If you want to hear what an emotion sounds like, go to a concert, but if you want to know what it feels like, listen to the songwriter.
Scores of the musical story spinners are set to bring their art to Northwest Florida for the annual Pensacola Beach Songwriters Festival this October. The festival, rooted in country music, but also includes a variety of music styles, is spread across 15 stages at venues that include local bars, restaurants, hotels and even a church.
The performances are set wione-milene mile radius of each other, with the sugar white sands of Pensacola Beach never far away. The temperatures are forecast to be near perfect that week, with high in the low 80s and lows in the mid 60s. The festival is the perfect excuse for a fall getaway to Pensacola Beach. Several lodging specials are offered just for the event.
“People love to hear the stories behind the songs,” said Reneda Cross, who founded the festival with her husband, Jim Pasquale.
While vocalists may be responsible for making a particular song famous, fans recognize that songwriters are the source for the stories. She points to Bridgette Tatum, who will be appearing at the festival. Tatum co-penned Jason Aldean’s No. 1 hit, “She’s Country.”
“The songwriters have a draw just like the artists have a draw,” Cross said. “They love Jason Aldean, but they love Bridgette, too, because she wrote Jason Aldean’s song.”
Other songwriters scheduled for the festival that people may recognize include, Jim McBride, 2017 inductee to the Nashville Songwriter’s Hall of Fame. His No. 1 hits include Alan Jackson’s “Chattahoochee” and “Someday,” as well as Waylon Jenning’s “Rose in Paradise.”
Dana and Charlie Black are also set to appear at the festival. Dana’s credits include No. 1 hits by George Strait, “Write This Down” and “Check Yes or No.” Charlie’s tunes have been recorded by country greats like Anne Murray, Reba McEntire, Phil Vassar and Alan Jackson. Dana and Charlie met as staff songwriters in Nashville in the 1990s.
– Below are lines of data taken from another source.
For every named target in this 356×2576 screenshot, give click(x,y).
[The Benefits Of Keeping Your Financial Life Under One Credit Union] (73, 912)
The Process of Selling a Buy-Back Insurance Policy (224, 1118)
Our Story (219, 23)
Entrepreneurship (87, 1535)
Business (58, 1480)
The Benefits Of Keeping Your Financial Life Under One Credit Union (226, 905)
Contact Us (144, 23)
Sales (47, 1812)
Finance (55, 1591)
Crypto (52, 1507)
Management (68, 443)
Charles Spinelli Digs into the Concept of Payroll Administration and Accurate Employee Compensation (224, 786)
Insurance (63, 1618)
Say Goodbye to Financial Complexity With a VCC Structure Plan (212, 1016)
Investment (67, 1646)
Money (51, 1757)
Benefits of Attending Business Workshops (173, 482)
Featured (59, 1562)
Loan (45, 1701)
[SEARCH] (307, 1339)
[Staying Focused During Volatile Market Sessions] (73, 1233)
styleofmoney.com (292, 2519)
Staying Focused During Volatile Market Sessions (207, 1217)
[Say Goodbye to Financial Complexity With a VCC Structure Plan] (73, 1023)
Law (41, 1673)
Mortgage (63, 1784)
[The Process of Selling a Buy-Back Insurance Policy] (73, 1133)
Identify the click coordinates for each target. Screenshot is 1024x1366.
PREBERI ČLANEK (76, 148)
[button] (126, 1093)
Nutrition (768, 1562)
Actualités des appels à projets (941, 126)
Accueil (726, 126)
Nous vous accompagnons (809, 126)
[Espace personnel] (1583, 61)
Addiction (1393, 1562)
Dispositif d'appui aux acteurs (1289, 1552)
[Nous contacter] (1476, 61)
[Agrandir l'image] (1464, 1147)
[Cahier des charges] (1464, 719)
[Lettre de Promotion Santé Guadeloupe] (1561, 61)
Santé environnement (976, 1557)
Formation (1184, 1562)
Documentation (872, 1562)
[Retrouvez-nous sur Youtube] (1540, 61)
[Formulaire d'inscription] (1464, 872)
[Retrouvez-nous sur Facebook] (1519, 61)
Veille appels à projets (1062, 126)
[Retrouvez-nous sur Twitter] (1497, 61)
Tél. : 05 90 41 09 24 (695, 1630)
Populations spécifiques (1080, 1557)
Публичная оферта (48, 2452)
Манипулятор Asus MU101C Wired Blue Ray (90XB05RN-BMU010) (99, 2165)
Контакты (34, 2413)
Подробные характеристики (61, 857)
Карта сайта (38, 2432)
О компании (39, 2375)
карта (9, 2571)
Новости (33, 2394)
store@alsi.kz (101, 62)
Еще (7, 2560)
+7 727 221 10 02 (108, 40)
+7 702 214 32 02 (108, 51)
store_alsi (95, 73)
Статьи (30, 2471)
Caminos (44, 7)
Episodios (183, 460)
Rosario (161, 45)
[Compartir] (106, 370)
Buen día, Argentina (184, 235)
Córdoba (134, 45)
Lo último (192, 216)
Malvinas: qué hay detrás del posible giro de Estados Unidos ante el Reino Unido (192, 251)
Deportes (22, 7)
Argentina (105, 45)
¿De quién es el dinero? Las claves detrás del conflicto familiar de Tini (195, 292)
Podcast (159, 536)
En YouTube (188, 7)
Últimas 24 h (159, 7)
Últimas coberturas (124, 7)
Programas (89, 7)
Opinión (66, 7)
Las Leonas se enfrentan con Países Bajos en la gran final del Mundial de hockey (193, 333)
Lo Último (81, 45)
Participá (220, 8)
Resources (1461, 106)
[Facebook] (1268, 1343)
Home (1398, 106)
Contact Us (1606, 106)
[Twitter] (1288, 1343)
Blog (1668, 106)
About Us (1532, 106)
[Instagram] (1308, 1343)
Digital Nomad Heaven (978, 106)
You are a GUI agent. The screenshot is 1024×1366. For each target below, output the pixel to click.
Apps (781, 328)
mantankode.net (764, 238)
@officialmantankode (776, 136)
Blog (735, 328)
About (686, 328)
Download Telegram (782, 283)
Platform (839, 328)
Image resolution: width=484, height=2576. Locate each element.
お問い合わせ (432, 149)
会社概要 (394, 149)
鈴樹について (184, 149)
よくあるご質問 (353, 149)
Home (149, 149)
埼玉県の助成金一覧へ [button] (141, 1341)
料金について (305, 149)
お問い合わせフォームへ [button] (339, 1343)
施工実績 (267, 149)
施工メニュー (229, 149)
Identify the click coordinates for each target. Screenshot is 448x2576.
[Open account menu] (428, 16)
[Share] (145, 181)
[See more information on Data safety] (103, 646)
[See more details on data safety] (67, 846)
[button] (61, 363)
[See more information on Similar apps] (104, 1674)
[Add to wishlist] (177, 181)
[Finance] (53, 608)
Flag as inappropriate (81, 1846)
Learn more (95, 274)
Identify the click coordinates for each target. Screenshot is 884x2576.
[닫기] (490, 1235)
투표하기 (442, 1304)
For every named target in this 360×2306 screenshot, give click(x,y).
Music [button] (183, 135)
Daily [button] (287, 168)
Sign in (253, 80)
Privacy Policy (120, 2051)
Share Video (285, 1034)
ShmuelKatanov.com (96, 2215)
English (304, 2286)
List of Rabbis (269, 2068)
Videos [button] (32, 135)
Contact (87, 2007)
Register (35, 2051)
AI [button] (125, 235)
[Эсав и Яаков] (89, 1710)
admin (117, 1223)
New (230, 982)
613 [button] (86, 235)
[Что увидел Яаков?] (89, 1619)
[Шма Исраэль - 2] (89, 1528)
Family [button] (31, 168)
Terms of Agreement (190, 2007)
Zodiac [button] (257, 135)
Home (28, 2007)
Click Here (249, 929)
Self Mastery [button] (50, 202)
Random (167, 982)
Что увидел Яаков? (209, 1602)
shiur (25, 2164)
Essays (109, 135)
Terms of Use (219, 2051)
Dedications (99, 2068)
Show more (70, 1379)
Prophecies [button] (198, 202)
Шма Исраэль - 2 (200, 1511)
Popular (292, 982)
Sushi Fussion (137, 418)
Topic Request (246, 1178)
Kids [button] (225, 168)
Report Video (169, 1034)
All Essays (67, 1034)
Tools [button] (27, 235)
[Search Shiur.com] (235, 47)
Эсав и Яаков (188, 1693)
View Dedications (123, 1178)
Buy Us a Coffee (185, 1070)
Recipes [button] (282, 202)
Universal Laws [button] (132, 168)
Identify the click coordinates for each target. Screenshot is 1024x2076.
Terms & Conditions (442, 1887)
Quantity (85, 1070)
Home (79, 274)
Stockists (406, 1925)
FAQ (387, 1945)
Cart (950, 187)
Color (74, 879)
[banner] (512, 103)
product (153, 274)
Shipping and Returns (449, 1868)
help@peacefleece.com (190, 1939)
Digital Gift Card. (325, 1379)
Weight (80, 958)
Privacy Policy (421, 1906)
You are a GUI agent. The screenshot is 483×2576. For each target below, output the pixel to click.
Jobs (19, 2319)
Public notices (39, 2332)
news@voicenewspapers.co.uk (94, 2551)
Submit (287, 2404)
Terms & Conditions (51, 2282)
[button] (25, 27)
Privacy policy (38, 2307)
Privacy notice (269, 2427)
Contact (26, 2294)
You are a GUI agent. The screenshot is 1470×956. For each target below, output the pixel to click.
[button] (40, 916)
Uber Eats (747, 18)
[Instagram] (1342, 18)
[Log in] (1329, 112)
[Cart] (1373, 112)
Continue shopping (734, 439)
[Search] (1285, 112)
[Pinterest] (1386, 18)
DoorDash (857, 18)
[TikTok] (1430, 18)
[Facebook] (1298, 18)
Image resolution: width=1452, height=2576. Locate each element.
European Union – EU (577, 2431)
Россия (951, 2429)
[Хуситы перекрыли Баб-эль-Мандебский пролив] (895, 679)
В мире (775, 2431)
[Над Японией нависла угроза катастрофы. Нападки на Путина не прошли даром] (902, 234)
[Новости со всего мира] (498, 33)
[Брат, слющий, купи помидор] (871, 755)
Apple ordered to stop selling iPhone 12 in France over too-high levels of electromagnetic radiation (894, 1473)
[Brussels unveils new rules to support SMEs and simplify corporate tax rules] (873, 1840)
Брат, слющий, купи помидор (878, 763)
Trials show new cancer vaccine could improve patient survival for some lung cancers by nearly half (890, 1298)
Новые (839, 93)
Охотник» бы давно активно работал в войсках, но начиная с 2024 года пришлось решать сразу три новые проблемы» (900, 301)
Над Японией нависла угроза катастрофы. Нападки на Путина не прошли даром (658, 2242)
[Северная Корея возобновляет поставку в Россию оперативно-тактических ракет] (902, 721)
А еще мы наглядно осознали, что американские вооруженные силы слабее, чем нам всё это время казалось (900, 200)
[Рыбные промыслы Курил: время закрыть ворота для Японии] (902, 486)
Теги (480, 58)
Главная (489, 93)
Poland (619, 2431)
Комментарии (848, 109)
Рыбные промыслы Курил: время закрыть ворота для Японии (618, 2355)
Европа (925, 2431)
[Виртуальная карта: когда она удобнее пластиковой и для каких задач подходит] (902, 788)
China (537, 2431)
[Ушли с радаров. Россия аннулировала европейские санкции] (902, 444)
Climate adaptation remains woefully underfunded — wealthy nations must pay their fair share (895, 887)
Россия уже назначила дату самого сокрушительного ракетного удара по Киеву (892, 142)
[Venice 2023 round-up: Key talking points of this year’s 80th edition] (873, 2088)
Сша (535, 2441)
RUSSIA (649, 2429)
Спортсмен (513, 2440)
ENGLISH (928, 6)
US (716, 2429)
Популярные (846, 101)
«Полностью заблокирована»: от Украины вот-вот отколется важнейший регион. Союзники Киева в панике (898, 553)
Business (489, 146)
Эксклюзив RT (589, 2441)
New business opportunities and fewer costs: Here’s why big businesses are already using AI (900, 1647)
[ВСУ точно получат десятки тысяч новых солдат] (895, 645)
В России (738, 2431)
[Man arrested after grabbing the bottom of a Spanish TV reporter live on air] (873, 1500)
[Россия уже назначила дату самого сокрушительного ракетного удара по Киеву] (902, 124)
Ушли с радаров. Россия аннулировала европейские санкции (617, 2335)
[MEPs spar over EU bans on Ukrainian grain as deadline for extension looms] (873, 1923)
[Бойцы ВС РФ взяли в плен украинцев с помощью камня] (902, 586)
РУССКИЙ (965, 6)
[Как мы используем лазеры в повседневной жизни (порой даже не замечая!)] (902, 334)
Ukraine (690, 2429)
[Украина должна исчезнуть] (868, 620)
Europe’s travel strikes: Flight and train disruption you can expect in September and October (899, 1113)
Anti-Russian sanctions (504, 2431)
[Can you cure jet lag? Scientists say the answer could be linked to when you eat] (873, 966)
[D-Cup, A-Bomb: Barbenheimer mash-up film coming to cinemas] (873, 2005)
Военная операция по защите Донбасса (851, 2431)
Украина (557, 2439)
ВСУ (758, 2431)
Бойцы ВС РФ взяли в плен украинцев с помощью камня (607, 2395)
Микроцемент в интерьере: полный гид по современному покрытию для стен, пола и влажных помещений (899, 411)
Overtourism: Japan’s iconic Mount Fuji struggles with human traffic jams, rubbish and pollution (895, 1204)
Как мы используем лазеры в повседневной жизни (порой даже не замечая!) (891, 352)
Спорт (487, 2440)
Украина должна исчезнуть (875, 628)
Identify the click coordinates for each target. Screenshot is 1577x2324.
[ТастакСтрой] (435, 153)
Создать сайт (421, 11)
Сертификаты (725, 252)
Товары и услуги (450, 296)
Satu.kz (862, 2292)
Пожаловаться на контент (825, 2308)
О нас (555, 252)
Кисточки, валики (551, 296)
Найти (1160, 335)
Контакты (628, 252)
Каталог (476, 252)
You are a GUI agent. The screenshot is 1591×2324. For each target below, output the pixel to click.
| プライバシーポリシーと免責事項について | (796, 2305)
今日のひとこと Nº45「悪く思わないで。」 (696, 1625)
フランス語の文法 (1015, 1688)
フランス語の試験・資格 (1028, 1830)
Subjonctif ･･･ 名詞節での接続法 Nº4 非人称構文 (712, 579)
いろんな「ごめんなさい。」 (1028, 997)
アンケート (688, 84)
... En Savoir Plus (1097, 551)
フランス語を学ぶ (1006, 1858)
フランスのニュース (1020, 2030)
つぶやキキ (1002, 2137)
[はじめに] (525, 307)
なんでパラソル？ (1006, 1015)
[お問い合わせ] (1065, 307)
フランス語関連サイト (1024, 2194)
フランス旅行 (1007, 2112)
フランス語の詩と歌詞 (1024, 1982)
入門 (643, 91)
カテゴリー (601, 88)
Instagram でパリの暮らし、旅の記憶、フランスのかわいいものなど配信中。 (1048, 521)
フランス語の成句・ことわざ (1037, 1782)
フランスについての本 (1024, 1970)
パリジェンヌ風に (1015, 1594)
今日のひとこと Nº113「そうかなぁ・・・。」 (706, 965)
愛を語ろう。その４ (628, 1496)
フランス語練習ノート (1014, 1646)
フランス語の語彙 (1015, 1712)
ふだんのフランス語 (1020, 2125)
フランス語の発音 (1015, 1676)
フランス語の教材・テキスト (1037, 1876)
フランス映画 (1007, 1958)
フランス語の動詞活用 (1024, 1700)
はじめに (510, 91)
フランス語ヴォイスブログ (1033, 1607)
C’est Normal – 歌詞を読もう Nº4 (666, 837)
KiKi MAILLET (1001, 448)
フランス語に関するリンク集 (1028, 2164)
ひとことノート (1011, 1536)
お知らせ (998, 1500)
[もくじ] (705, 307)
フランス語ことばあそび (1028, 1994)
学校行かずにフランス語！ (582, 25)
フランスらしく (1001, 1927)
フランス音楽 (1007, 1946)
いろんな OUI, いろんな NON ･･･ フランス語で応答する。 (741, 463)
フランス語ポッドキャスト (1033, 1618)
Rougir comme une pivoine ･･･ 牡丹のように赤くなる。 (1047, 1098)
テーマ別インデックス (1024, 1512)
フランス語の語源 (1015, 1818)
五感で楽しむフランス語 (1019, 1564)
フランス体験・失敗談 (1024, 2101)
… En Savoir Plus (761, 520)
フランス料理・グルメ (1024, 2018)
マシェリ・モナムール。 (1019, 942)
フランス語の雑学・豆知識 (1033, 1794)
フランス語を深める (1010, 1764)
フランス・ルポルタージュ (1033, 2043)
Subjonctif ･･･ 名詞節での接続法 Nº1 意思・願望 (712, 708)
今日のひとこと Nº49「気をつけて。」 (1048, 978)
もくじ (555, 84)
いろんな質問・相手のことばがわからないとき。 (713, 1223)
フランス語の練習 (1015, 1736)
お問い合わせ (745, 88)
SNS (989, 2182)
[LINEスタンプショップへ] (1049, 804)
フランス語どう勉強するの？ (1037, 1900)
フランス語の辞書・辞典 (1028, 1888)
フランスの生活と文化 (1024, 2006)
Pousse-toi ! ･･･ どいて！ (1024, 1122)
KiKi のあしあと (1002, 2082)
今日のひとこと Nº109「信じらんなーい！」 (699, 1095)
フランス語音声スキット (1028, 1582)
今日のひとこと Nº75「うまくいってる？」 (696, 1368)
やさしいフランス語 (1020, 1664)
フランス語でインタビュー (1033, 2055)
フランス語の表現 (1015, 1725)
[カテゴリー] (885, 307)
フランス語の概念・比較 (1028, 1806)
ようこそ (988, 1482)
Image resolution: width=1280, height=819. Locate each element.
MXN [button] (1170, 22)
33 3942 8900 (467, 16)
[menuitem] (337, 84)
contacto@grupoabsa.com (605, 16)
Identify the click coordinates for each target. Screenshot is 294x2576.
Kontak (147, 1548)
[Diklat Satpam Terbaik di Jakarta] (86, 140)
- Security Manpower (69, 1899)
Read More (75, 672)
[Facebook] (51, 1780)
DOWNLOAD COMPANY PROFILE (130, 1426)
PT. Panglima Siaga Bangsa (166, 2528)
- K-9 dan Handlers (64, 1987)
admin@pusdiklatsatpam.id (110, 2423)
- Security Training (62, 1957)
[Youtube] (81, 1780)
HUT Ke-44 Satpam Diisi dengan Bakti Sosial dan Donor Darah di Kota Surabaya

In all, more than 100 songwriters are scheduled for the festival, with more than 200 performances.
Ross Orenstein is a songwriter on the Festival’s Board of Directors who has been working with the festival for the last eight years. He said the beauty of the event is the interchange it allows between writers and their fans.
“The venues are intimate,” Orenstein said. “The songwriters share the stories behind their songs during their performances and are very open to interacting with attendees after the show.”
One special part of this year’s festival is the “Honoring Our Songwriting Warriors” session will allow military veterans to share how writing music has helped heal their wounds of war.
“The veterans are able to express what they’re feeling through music,” Cross said. “Music can be a lot of things, even a psychologist.”